The squire had ridden immediately homewards, and told Dick Dawson the piece of work that was before them.
“ And so he'll have a shot at you, instead of an action ?" said Dick. “ Well, there's pluck in that : I wish he was more of a gentleman, for your sake. It's dirty work, shooting attorneys.”
“ He's enough of a gentleman, Dick, to make it impossible for me to refuse him."
“ Certainly, Ned,” said Dick.
“ Faith, he makes very pretty snipe-shooting ; but I don't know if he has experience of the grass before breakfast.”
" You must try and find out from any one on the ground ; because, if the poor divil isn't a good shot, I wouldn't like to kill him, and I'll let him off easy—I'll give it to him in the pistol-arm, or so."
" Very well, Ned. Where are the flutes ? I must look over them.”

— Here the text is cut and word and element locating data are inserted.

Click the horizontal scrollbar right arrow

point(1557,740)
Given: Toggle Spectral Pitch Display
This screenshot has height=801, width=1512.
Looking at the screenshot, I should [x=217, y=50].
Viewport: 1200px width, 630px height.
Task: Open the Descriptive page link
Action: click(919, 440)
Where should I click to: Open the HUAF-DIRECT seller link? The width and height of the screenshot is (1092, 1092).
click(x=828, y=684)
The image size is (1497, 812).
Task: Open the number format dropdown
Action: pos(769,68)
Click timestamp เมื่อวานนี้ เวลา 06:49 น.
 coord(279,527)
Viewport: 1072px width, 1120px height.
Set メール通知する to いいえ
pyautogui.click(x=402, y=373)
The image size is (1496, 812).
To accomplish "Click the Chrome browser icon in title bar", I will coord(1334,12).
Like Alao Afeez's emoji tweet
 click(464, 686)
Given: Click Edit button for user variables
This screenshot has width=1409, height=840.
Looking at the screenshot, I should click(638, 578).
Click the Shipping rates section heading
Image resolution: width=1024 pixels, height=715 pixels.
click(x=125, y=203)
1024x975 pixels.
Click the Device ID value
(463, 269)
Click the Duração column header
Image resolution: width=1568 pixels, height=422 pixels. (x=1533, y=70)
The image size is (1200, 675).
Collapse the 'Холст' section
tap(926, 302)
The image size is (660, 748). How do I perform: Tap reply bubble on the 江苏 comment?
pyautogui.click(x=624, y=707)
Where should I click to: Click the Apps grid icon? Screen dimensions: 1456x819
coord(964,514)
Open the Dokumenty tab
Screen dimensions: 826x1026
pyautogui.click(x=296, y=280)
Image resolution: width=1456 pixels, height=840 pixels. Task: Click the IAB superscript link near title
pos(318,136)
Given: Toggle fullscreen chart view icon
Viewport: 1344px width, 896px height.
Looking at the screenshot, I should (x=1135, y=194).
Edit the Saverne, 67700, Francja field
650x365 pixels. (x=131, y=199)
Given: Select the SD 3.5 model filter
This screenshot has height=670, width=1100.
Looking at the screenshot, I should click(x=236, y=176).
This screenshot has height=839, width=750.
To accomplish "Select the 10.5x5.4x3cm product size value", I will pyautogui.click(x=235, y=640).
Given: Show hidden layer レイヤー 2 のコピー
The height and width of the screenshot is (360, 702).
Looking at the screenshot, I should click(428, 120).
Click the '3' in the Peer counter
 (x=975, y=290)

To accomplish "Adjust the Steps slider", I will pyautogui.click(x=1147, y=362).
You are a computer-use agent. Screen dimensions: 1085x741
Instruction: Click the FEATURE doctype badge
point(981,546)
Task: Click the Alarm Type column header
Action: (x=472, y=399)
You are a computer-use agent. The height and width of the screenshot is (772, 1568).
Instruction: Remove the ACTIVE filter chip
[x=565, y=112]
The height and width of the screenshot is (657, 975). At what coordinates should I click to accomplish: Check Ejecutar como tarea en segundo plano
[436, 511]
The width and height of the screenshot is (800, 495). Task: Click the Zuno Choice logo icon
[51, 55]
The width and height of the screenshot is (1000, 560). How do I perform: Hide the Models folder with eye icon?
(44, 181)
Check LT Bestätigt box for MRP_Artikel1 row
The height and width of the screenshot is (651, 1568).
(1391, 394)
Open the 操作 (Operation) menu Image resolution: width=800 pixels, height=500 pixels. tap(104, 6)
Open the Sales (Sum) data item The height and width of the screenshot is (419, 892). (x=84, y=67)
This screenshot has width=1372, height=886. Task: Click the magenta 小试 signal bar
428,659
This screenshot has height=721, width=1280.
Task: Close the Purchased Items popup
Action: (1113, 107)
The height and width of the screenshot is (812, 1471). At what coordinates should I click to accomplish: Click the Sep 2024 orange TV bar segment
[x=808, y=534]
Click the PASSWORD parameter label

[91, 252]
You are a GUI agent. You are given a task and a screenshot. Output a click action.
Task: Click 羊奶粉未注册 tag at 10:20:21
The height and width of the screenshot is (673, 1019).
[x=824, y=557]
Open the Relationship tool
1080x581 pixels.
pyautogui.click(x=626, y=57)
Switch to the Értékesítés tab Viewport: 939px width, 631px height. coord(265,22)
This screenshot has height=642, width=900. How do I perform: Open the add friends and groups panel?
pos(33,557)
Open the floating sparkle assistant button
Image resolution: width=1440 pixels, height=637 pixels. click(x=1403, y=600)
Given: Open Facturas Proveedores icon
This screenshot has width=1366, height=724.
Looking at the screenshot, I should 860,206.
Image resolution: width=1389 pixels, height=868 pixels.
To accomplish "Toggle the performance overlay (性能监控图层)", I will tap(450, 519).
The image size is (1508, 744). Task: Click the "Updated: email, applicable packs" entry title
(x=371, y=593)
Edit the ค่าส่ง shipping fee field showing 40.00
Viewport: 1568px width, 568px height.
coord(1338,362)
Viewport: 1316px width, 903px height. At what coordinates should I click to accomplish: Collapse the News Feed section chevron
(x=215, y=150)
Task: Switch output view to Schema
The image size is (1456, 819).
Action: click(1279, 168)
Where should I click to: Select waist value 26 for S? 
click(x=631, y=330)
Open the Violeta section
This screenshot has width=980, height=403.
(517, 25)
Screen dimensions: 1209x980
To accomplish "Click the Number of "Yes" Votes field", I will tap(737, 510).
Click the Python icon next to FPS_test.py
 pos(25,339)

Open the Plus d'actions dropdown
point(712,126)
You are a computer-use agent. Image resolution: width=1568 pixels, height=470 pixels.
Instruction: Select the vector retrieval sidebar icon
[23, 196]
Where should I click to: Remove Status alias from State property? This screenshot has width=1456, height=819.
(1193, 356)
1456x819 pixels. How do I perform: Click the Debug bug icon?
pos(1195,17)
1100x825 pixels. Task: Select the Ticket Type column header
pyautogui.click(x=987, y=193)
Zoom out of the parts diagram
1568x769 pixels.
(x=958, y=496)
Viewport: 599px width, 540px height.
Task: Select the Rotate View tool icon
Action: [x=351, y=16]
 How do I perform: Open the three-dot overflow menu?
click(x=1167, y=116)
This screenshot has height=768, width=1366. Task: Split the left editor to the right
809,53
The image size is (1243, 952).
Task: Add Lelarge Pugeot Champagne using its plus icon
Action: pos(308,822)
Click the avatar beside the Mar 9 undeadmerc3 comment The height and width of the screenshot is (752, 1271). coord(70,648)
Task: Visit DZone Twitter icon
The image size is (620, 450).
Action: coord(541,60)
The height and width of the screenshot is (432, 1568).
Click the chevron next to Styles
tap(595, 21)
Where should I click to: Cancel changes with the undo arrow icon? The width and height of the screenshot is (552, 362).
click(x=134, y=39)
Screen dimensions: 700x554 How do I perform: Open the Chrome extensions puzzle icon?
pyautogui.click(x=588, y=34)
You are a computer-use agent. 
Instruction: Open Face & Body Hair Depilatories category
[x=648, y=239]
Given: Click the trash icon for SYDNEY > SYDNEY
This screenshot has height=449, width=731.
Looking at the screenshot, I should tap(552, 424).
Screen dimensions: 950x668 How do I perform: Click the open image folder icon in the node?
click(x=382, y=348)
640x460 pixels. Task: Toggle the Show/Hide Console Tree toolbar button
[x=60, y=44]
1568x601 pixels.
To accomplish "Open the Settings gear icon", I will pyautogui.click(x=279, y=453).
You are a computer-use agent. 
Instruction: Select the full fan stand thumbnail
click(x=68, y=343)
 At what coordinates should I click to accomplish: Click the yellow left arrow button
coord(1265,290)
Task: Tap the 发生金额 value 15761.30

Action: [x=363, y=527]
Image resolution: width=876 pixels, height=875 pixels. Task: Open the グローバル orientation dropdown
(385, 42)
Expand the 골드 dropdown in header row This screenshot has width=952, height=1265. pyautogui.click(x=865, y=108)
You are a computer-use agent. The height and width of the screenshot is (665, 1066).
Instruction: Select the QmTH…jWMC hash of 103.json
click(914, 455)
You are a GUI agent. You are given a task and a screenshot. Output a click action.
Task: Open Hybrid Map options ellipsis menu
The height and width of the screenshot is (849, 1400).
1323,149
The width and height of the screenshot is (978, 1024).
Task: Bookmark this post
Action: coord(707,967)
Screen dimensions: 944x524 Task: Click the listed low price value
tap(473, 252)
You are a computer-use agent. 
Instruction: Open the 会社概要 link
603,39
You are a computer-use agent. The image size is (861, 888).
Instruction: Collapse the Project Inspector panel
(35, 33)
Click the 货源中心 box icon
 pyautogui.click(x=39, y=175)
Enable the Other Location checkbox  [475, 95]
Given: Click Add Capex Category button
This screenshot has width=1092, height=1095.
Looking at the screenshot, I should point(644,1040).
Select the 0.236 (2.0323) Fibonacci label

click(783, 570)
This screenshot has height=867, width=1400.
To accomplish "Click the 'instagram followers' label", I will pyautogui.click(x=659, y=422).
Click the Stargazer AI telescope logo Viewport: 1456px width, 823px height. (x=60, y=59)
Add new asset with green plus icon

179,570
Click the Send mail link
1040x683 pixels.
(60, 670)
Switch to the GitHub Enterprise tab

“Here," said the squire, producing a very handsome mahogany case of Rigby's best. Dick opened the case with the utmost care, and took up one of the pistols tenderly, handling it as delicately as if it were a young child or a lady's hand. He clicked the lock back and forwards a few times; and, his ear not being satisfied at the music it produced, he said he should like to examine them: “ At all events, they want a touch of oil."
"Well, keep them out of the misthriss's sight, Dick, for she might be alarmed."
“ Divil a taste," says Dick; “ she's a Dawson, and there never was a Dawson yet that did not know men must be men."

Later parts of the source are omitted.